| WORK TASK |
Output every record below precisely as it is written.

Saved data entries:
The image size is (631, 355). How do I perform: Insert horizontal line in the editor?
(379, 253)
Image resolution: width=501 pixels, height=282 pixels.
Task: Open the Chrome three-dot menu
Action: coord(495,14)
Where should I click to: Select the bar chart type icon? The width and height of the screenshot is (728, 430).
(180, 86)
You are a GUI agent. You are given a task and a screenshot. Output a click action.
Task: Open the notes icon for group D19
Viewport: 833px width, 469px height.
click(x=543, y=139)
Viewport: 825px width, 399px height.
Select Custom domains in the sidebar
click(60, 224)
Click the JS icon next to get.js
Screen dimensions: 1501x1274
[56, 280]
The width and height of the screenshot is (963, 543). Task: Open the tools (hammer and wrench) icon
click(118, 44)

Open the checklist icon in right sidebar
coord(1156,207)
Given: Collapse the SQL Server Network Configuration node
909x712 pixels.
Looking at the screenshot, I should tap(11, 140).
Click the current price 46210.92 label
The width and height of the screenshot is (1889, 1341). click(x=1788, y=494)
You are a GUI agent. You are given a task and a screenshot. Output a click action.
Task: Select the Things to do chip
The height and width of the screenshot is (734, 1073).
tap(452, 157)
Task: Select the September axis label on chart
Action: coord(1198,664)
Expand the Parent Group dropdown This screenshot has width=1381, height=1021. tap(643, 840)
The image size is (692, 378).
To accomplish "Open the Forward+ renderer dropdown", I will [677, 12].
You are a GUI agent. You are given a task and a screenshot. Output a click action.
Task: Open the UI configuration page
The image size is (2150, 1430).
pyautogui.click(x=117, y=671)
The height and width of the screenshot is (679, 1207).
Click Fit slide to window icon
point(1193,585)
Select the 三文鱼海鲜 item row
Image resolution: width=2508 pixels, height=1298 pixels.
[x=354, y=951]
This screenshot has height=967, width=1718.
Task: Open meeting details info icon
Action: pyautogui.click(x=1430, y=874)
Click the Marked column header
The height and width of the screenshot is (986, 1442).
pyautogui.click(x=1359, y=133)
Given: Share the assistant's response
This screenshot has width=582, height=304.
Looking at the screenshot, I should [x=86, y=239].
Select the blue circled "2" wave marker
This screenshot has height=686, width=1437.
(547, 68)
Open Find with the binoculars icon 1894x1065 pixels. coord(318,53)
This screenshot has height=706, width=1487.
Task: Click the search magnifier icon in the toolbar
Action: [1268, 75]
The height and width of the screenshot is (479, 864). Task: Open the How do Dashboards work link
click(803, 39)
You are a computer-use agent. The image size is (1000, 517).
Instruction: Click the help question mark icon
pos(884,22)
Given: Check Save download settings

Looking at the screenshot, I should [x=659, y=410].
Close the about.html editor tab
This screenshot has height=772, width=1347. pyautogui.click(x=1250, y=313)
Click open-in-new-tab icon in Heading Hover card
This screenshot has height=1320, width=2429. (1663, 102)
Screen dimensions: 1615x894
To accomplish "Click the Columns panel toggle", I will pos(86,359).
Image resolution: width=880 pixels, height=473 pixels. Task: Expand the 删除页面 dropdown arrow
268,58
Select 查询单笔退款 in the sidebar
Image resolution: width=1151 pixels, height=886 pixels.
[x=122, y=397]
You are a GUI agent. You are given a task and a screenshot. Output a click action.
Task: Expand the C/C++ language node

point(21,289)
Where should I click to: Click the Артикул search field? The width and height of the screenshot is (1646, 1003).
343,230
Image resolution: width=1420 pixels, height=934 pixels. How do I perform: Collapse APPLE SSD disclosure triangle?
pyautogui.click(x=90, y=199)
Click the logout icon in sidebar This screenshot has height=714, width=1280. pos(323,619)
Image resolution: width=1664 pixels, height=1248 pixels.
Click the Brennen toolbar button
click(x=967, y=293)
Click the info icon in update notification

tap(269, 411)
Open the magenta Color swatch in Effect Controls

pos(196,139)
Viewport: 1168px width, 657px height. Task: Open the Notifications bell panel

| COMPLETED TASK |
The image size is (631, 355). How do I perform: Insert horizontal line in the editor?
(379, 253)
Image resolution: width=501 pixels, height=282 pixels.
Task: Open the Chrome three-dot menu
Action: coord(495,14)
Where should I click to: Select the bar chart type icon? The width and height of the screenshot is (728, 430).
(180, 86)
You are a GUI agent. You are given a task and a screenshot. Output a click action.
Task: Open the notes icon for group D19
Viewport: 833px width, 469px height.
click(x=543, y=139)
Viewport: 825px width, 399px height.
Select Custom domains in the sidebar
click(60, 224)
Click the JS icon next to get.js
Screen dimensions: 1501x1274
[56, 280]
The width and height of the screenshot is (963, 543). Task: Open the tools (hammer and wrench) icon
click(118, 44)

Open the checklist icon in right sidebar
coord(1156,207)
Given: Collapse the SQL Server Network Configuration node
909x712 pixels.
Looking at the screenshot, I should tap(11, 140).
Click the current price 46210.92 label
The width and height of the screenshot is (1889, 1341). click(x=1788, y=494)
You are a GUI agent. You are given a task and a screenshot. Output a click action.
Task: Select the Things to do chip
The height and width of the screenshot is (734, 1073).
tap(452, 157)
Task: Select the September axis label on chart
Action: coord(1198,664)
Expand the Parent Group dropdown This screenshot has width=1381, height=1021. tap(643, 840)
The image size is (692, 378).
To accomplish "Open the Forward+ renderer dropdown", I will [677, 12].
You are a GUI agent. You are given a task and a screenshot. Output a click action.
Task: Open the UI configuration page
The image size is (2150, 1430).
pyautogui.click(x=117, y=671)
The height and width of the screenshot is (679, 1207).
Click Fit slide to window icon
point(1193,585)
Select the 三文鱼海鲜 item row
Image resolution: width=2508 pixels, height=1298 pixels.
[x=354, y=951]
This screenshot has height=967, width=1718.
Task: Open meeting details info icon
Action: pyautogui.click(x=1430, y=874)
Click the Marked column header
The height and width of the screenshot is (986, 1442).
pyautogui.click(x=1359, y=133)
Given: Share the assistant's response
This screenshot has width=582, height=304.
Looking at the screenshot, I should [x=86, y=239].
Select the blue circled "2" wave marker
This screenshot has height=686, width=1437.
(547, 68)
Open Find with the binoculars icon 1894x1065 pixels. coord(318,53)
This screenshot has height=706, width=1487.
Task: Click the search magnifier icon in the toolbar
Action: [1268, 75]
The height and width of the screenshot is (479, 864). Task: Open the How do Dashboards work link
click(803, 39)
You are a computer-use agent. The image size is (1000, 517).
Instruction: Click the help question mark icon
pos(884,22)
Given: Check Save download settings

Looking at the screenshot, I should [x=659, y=410].
Close the about.html editor tab
This screenshot has height=772, width=1347. pyautogui.click(x=1250, y=313)
Click open-in-new-tab icon in Heading Hover card
This screenshot has height=1320, width=2429. (1663, 102)
Screen dimensions: 1615x894
To accomplish "Click the Columns panel toggle", I will pos(86,359).
Image resolution: width=880 pixels, height=473 pixels. Task: Expand the 删除页面 dropdown arrow
268,58
Select 查询单笔退款 in the sidebar
Image resolution: width=1151 pixels, height=886 pixels.
[x=122, y=397]
You are a GUI agent. You are given a task and a screenshot. Output a click action.
Task: Expand the C/C++ language node

point(21,289)
Where should I click to: Click the Артикул search field? The width and height of the screenshot is (1646, 1003).
343,230
Image resolution: width=1420 pixels, height=934 pixels. How do I perform: Collapse APPLE SSD disclosure triangle?
pyautogui.click(x=90, y=199)
Click the logout icon in sidebar This screenshot has height=714, width=1280. pos(323,619)
Image resolution: width=1664 pixels, height=1248 pixels.
Click the Brennen toolbar button
click(x=967, y=293)
Click the info icon in update notification

tap(269, 411)
Open the magenta Color swatch in Effect Controls

pos(196,139)
Viewport: 1168px width, 657px height. Task: Open the Notifications bell panel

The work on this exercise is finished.